Haruka turns, looks directly back at Mei—and there it is again, that flash of recognition, something shared, swiftly clouded over. Mei offers up a smile, but Haruka turns away, leaving Mei grimacing at her gloss of hair. Haruka walks forward, pulls at a low-hanging plum from the tree, its roots buried in the ground, along with their mother.

Umeshu, she says, holding up the plum.

Umeshu . . . Mei says, nodding. It’s a plum?

Mmm. We make o-sake. Wine. You want to make?

Ah! Sou ka! Baba says clapping her hands together.

Now?

If you want?

Ah. Hai, Mei says, searching her sister for feeling.
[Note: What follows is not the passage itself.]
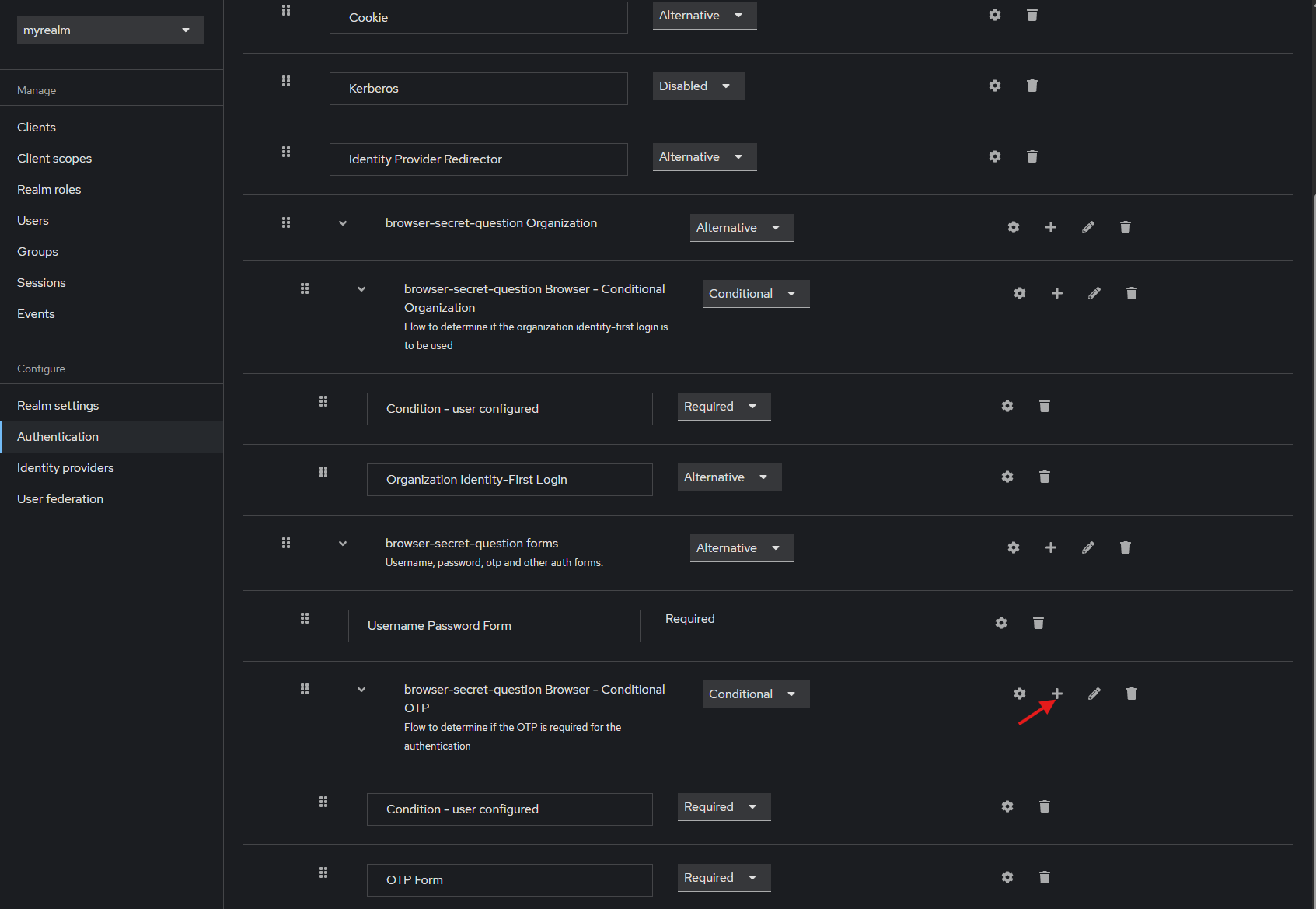Open Cookie requirement dropdown showing Alternative
Image resolution: width=1316 pixels, height=909 pixels.
[704, 16]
She follows Baba and Haruka to a garden shed. A little wooden hut with a dusty window. Baba takes out a key and the door shudders open, the smell of must and forgotten things hitting them as they step inside. A moth taps against the glass. Yellow sunlight leaks through. The floor is covered in leaves and broken things. Glass, insect wings, sawdust. Mei watches Haruka lift up a step ladder leaning against a cardboard box. As she brings the ladder towards herself the box behind it tips forward, falling against her and then onto the floor.

Haruka stops.

Looks at her grandmother.

Gestures to a box at the back of the shed.

Says something in Japanese.

Baba looks at her and there it is again. The unspoken.
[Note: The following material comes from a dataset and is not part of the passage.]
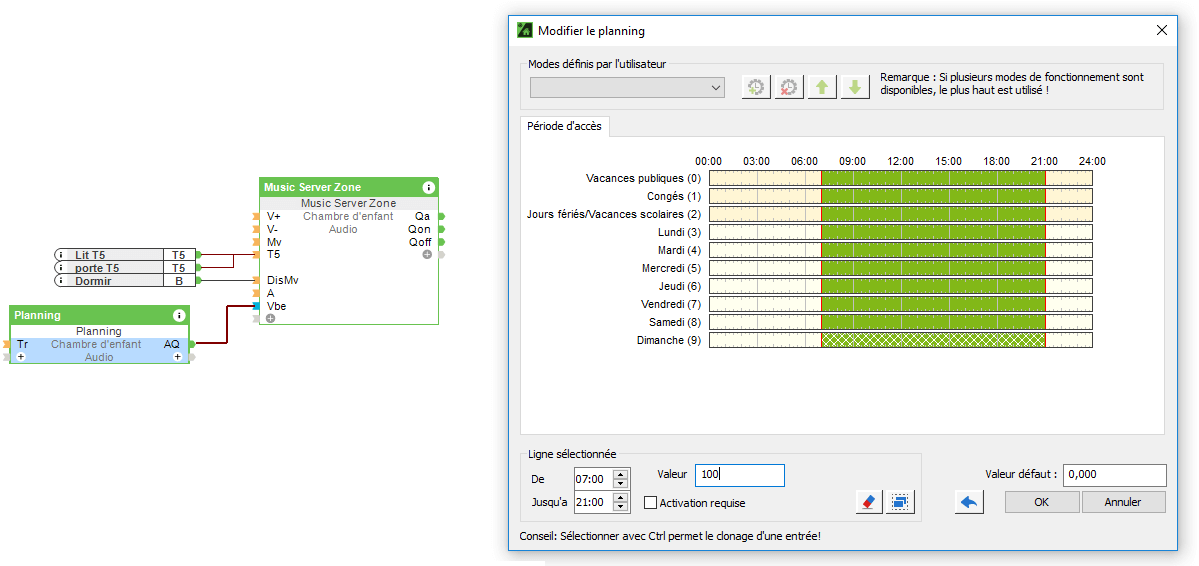Screen dimensions: 1199x566
Task: Open info icon on Planning block header
Action: 179,315
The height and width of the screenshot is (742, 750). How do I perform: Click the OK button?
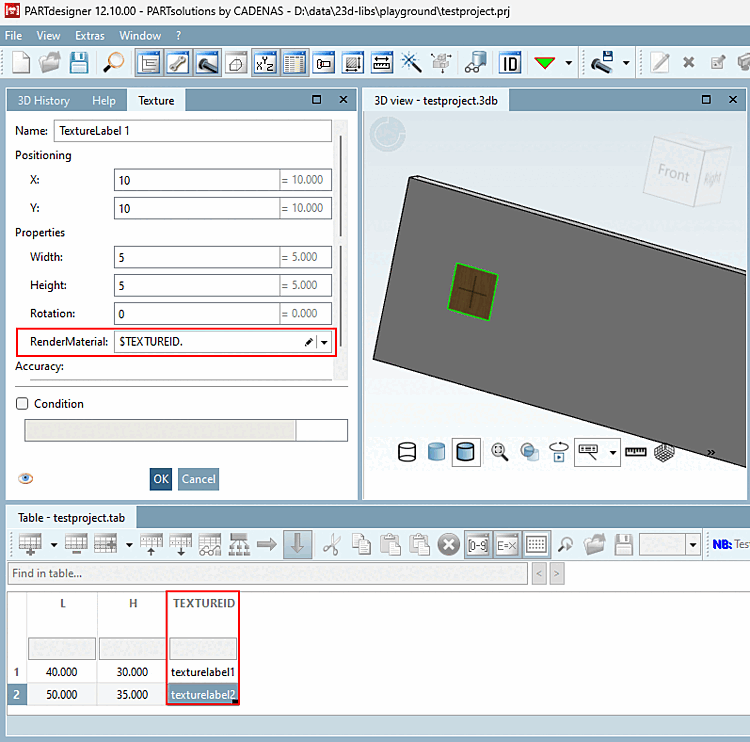161,479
Dust drifts in a channel of light. Haruka passes the ladder to Mei and pulls at the second box, revealing a violin case behind it. The box sits heavy against her chest as she backs out into the sun, its bloated sides thunking onto the ground.

Mama, she says.

Pointing at the box.

When you find the divorce papers your father sent your mother for her to sign, no note, no apology, just pages and pages of official documents that even a fluent English speaker could not begin to comprehend, that is when what is keeping you up, your emotional scaffolding, breaks. Then there are the formal letters from lawyers full of notations and question marks in the margins. Paragraphs and paragraphs of poorly written English scratched out and re-written. A mother’s desperate attempt at a custody statement in a second language. Character references, English textbooks, leaflets from different lawyers, all unequipped to fight a foreign legal system, all outside a convenience store worker’s salary.

It is one thing knowing your mother left you as a child. It is another thing knowing she tried to get you back but was stopped. That second truth may feel like a blessing, but it is not. That second truth is the thing that obliterates you. It is the thing that keeps you up, night after night. It boils your insides. It makes you want to kill. Not a merciful, quick kill. A drawn out, torturous kill with implements and sharp edges. The kind that cuts through bone.